I know that $\sum_{n=1}^\infty 1/n$ diverges whereas $\sum_{n=1}^\infty 1/n^2$ converges.
Intuitively, I do not see the difference. If $n \to \infty$, the denominators in both fractions will be so big that the fraction approaches zero. So why doesn't both the series converge against zero?
I have read something about it, but I do not see the logic in it, and I guess it's quite obvious, so I hope someone can bring a good explanation.
On
To see that $\displaystyle\sum_{n=1}^\infty \frac{1}{n}$ diverges, you can group the terms,
$$\begin{alignat*}{2} \frac{1}{2} + \frac{1}{3} &> \frac{1}{2}+\frac{1}{2} &= 1\\ \frac{1}{4} + \dots +\frac{1}{7} &> \frac{1}{4} + \dots + \frac{1}{4} &= 1\\ &\;\;\vdots&\vdots\;\;\;\,\\ \frac{1}{2^n}+\dots+\frac{1}{2^{n+1}-1} &> \frac{1}{2^n}+\dots +\frac{1}{2^n} &= 1 \end{alignat*}$$
And $\displaystyle\sum_{n=2}^\infty \frac{1}{n^2}$ converges by comparison:
$$ \sum_{n=2}^N\frac{1}{n^2} < \sum_{n=2}^N \frac{1}{n(n-1)} = \sum_{n=2}^N\frac{1}{n-1}-\frac{1}{n} = 1 -\frac{1}{N}\to 1 \quad(\text{telescoping}). $$
These are the most intuitive explanations I've got.
This problem is quite notorious specifically because it defies intuition. I agree with you, if we didn't know better, a "good" guess would be that they both converge.
One possible intuitive explanation for why the harmonic series diverges is this:
understand the relation between the harmonic series and the natural log. When we take the sum $1/1+1/2+1/3+\cdots$, we are finding a crude estimate for the integral of $1/x$ from $1$ to infinity.
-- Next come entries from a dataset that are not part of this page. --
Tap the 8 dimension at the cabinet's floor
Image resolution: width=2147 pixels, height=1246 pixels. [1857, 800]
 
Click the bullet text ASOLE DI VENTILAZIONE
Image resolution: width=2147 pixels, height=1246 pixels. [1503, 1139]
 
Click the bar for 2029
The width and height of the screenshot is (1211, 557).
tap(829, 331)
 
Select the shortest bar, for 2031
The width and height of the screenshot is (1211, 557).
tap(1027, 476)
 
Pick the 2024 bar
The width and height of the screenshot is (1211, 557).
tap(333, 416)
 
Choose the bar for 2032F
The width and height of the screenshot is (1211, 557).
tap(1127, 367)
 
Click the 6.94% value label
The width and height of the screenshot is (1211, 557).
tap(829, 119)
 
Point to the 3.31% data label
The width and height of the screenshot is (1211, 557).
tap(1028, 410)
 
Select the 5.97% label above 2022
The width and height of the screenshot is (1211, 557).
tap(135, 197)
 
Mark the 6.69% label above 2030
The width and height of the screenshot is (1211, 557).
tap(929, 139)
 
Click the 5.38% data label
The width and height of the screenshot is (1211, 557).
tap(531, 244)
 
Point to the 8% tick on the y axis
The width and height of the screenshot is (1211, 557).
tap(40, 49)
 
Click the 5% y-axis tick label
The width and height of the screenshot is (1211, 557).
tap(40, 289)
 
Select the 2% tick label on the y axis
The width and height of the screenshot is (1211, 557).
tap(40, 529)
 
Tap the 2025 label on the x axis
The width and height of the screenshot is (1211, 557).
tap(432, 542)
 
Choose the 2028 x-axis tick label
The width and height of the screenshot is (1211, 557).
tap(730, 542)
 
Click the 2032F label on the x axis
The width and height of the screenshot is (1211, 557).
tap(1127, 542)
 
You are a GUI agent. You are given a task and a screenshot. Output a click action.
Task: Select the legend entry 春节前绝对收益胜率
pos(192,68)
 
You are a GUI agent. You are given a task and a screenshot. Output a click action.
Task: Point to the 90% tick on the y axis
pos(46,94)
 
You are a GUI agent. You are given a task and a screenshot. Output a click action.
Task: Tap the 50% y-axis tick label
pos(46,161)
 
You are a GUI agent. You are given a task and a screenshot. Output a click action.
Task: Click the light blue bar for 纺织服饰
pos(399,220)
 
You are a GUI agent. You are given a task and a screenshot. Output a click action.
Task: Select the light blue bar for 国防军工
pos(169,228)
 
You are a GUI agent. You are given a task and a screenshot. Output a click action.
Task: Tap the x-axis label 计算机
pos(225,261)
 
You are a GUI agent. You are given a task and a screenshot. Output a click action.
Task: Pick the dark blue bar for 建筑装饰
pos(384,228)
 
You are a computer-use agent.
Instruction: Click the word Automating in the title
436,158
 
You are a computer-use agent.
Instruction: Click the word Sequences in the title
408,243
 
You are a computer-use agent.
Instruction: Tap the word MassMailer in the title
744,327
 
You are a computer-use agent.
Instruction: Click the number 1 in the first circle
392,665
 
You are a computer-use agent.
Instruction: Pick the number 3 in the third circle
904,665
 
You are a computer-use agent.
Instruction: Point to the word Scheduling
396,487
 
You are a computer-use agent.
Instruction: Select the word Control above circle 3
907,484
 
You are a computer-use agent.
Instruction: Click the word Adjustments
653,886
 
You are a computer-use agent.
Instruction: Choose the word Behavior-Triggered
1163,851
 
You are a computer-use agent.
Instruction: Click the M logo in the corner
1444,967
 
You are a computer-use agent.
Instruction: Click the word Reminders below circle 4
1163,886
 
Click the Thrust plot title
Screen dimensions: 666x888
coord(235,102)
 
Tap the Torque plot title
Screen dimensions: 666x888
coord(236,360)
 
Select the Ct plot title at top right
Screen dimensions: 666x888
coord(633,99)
As you probably know, the integral of $1/x$ is the natural log, so we are really taking the limit of $\ln(x)$ as $x$ goes to infinity.
Now it is somewhat easier to see why $\ln(x)$ keeps getting larger. The log of a very large number is asking "$e$ to what power gives this number?" Since we can keep finding larger numbers, there is no bound on $\ln(x)$.
Of course this is intended to be an intuitive connection. You can rigorously prove that the harmonic series diverges, while your other series converges.